Best case scenario: We're screwed

The question posed to these teams of engineers was, if you could have all of the money and cooperation from everyone you could ask for, how would you respond to Louisiana's coastal loss? 
The mouth of the Mississippi River should be moved north to Port Sulphur or English Turn and communities south of those points eventually will have to be abandoned if other parts of southeast Louisiana are to have a future into the next century.

Those were among the more startling recommendations proposed by the winning teams of coastal engineering and sustainability experts from around the world who took part in Changing Course, a design competition sponsored by Louisiana that kicked off in 2013.

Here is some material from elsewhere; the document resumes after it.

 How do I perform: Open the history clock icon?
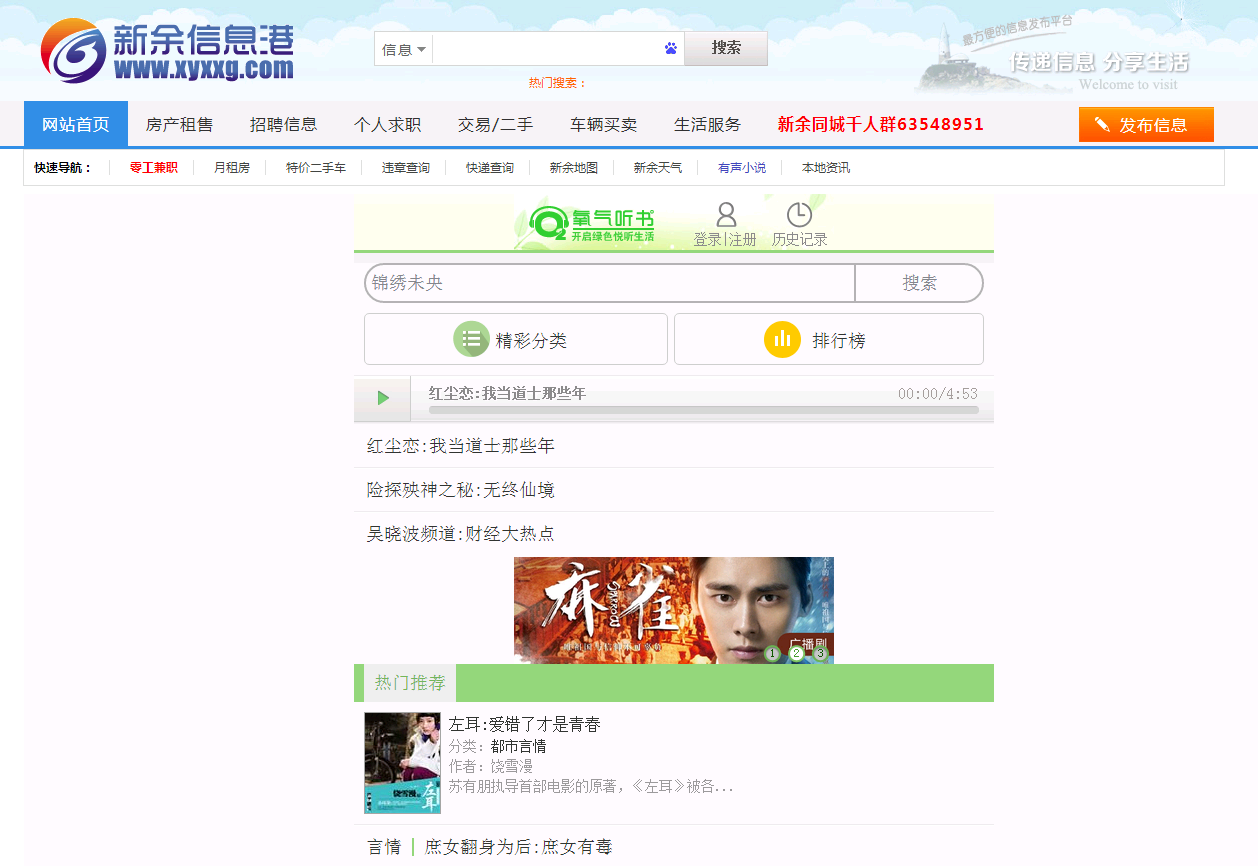[x=799, y=215]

Key features of the plans would represent dramatic departures from the state’s up-and-running Coastal Master Plan, a $50-billion 50-year vision that has received generally high praise from the scientific community. Experts said their recommended changes should be taken seriously because subsidence and sea level rise will make many existing communities indefensible in the coming decades.
Dream scenario: Cities abandoned. Land lost forever to the sea.

But, as we know, this is as much a political problem as it is an engineering problem so the way it really plays out is going to be much worse than that.  Well, for most of us, anyway.

Another flaw in the contest's design is the assumption that the problem to be solved is "How do we save what's left of the land and the communities it supports?" The actual problem being worked on and planned for is "How do we protect wealth as the land inevitably sinks away and these communities are destroyed?" That's actually being handled quite well.

Just a couple of examples I can remember noting just off the top of my head:

There was this story last year where we learned about Billy Nungesser's plans to "save" what's left of Plaquemines Parish by turning it over to chemical processors and heavy industry because that's who can make money there now.

This offshore "megaport" project is actually a scam to raise money off of EB-5 visas. But the pretense is preparing industry to continue even after the land has dissolved.

Again, that's just two things I thought of while typing this out. But the point is we aren't going to "solve" coastal loss in some grand project where we all work together to find the best outcome that preserves the general welfare.  What's actually going to happen is whatever wealth can be extracted from the area while it still exists will be. And the goal of whatever aspects of the Master Plan end up being implemented will be to facilitate future wealth extraction.  Nothing else is of any relevance.